» YOUR TASK: Please, starting at the line that contains "This screenshot has width=1263, height=568.", reproduce every line exactly until the records run out, skipping all pictures.

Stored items
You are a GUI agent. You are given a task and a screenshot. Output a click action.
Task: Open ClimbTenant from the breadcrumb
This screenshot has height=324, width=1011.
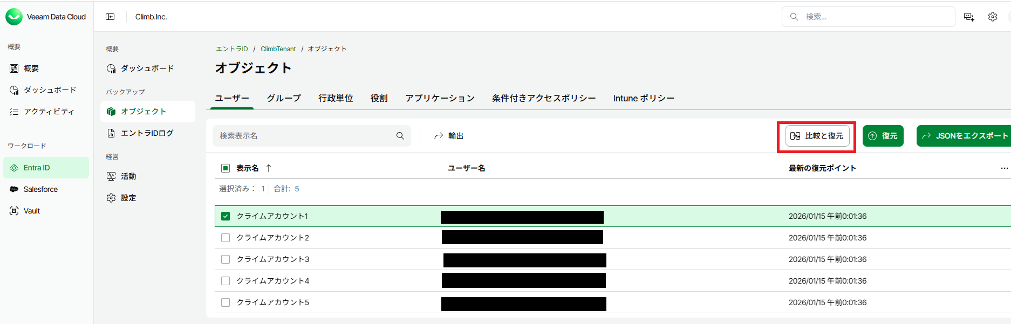(x=278, y=49)
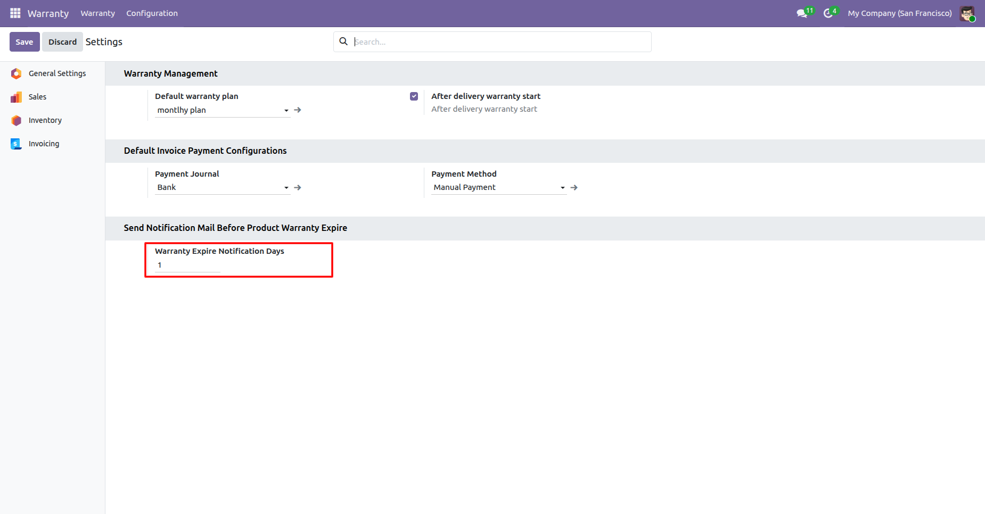Open the Warranty menu item
The image size is (985, 514).
(x=97, y=13)
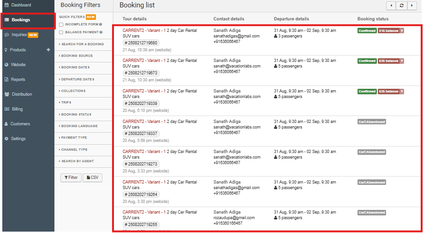Click the Filter button
This screenshot has width=423, height=233.
tap(71, 178)
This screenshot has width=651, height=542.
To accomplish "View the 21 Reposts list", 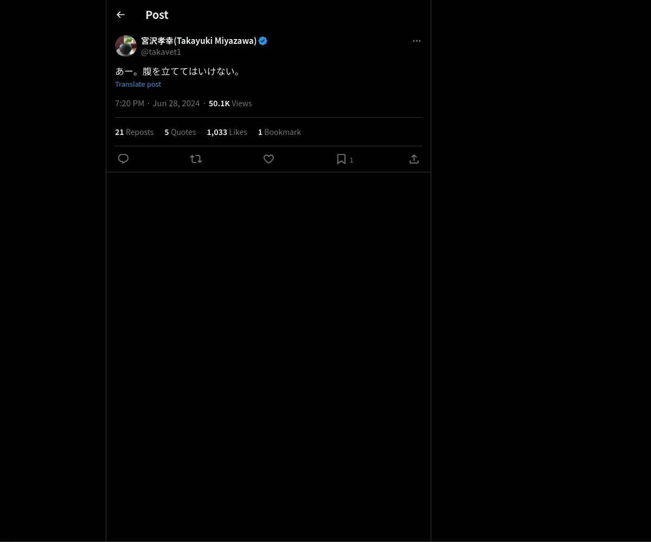I will point(134,132).
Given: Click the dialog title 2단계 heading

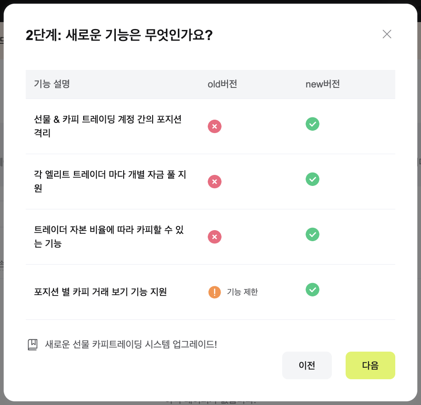Looking at the screenshot, I should pyautogui.click(x=119, y=35).
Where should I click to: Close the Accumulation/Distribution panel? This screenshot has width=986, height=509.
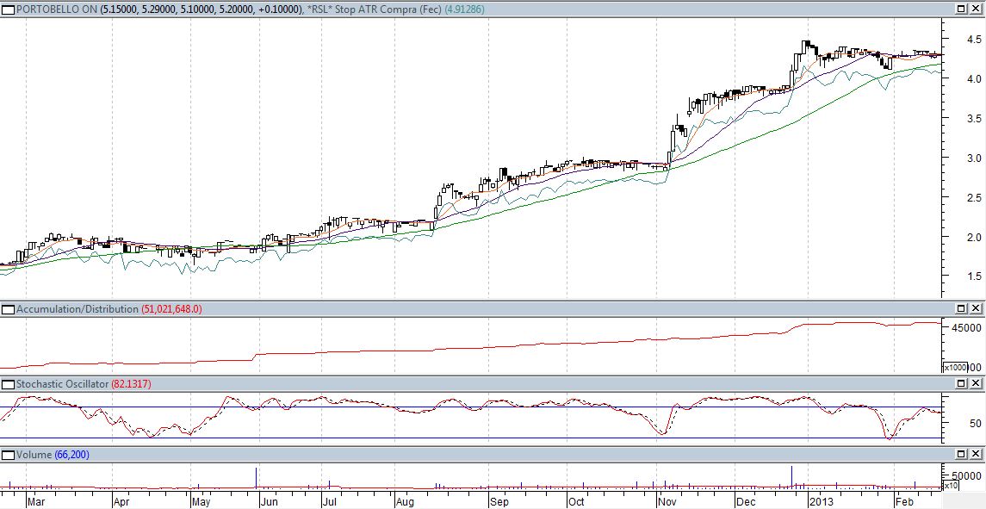pyautogui.click(x=977, y=308)
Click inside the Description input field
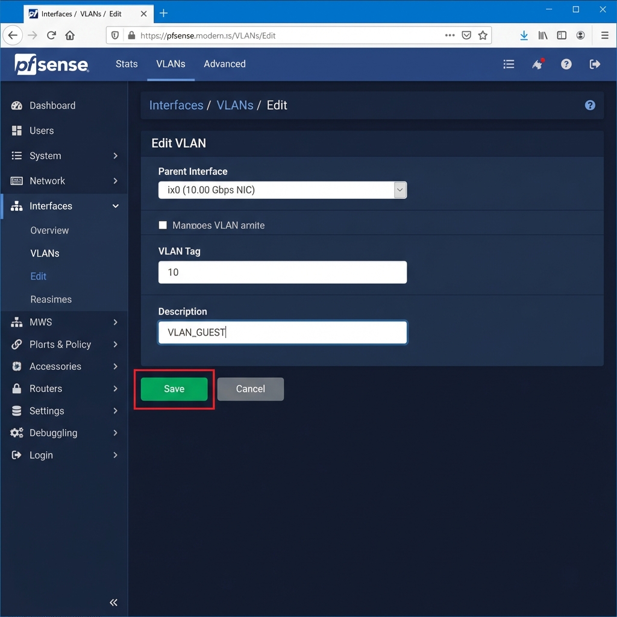This screenshot has width=617, height=617. pyautogui.click(x=282, y=332)
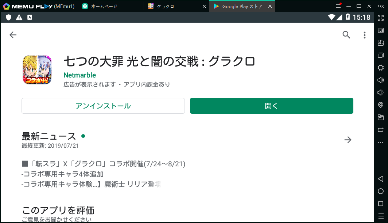Image resolution: width=388 pixels, height=223 pixels.
Task: Open the recent apps square button
Action: click(x=381, y=204)
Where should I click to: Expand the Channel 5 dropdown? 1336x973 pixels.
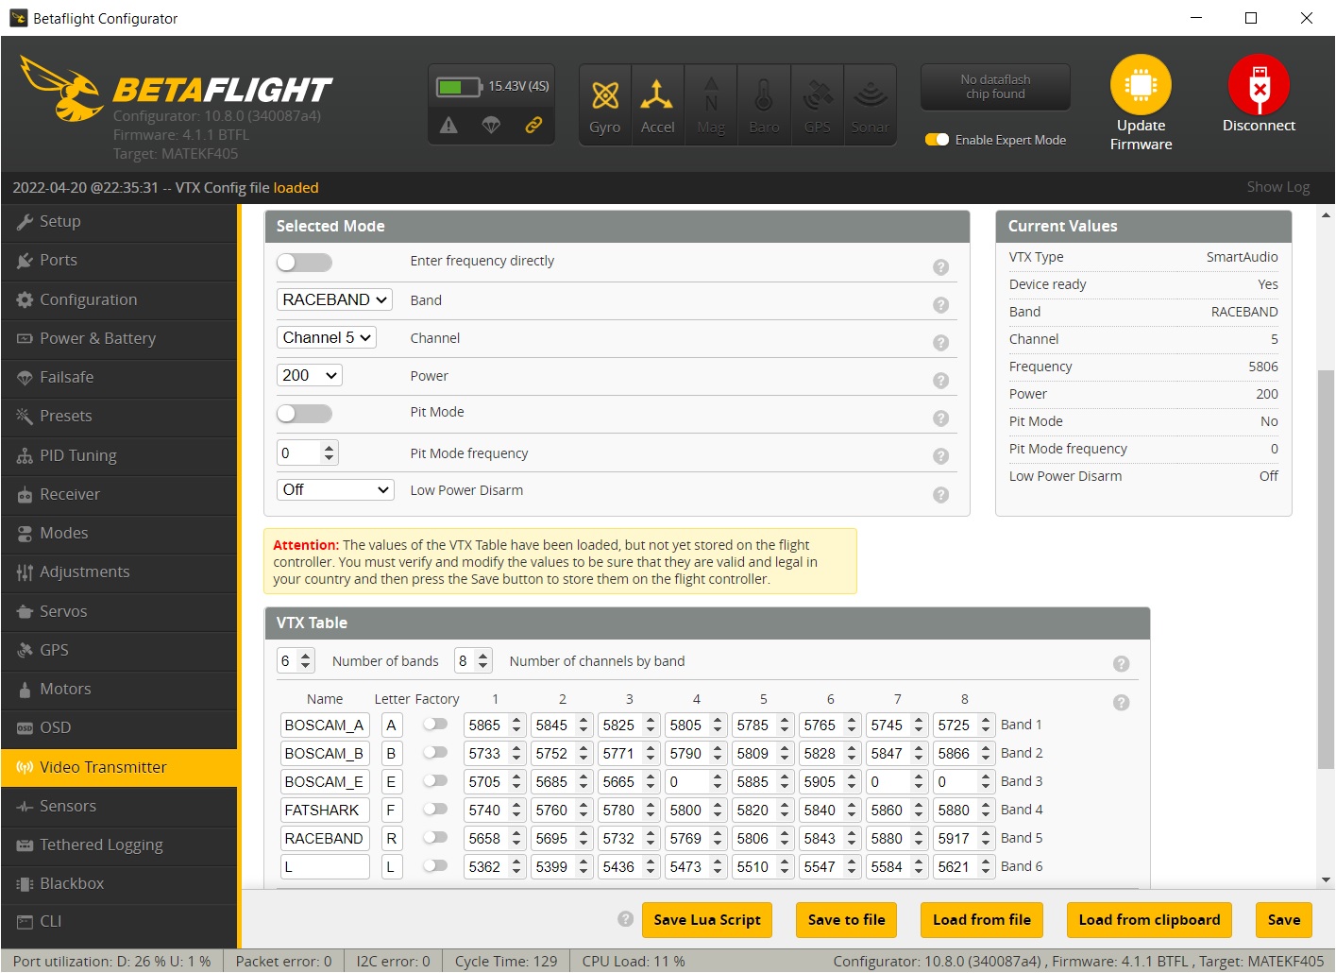pyautogui.click(x=327, y=337)
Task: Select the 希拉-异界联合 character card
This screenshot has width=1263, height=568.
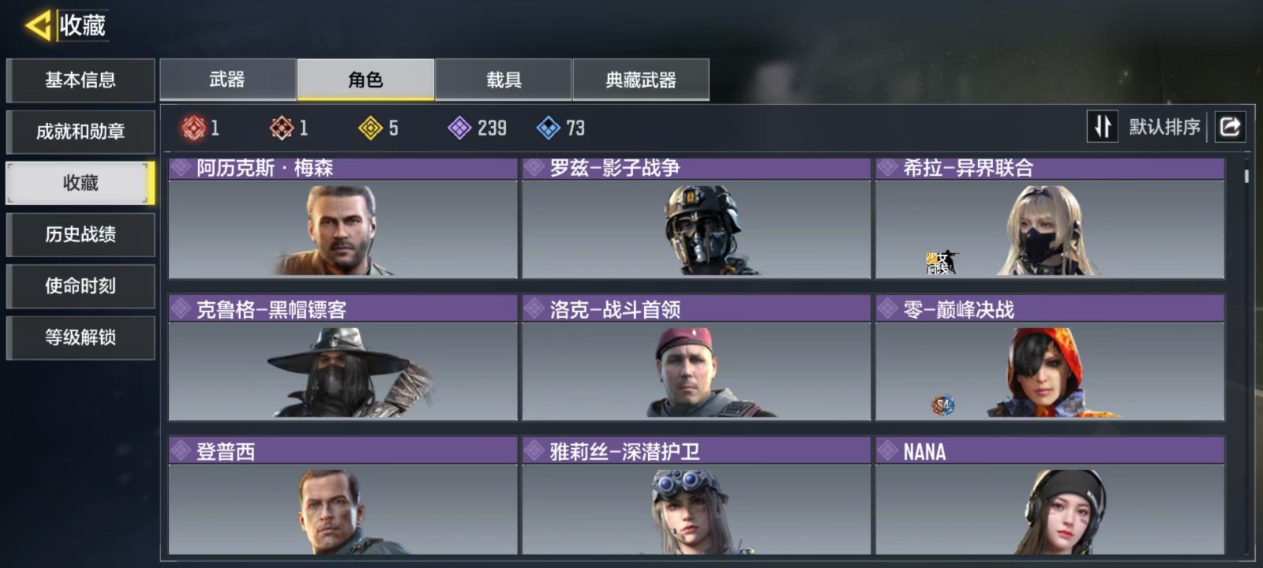Action: (x=1050, y=218)
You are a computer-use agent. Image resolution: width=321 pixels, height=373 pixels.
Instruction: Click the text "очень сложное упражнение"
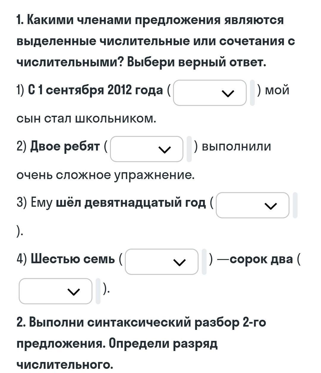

» SOLUTION TO THE EXERCISE:
This screenshot has width=1263, height=568.
Action: (x=1050, y=218)
You are a computer-use agent. Image resolution: width=321 pixels, height=373 pixels.
Instruction: Click the text "очень сложное упражнение"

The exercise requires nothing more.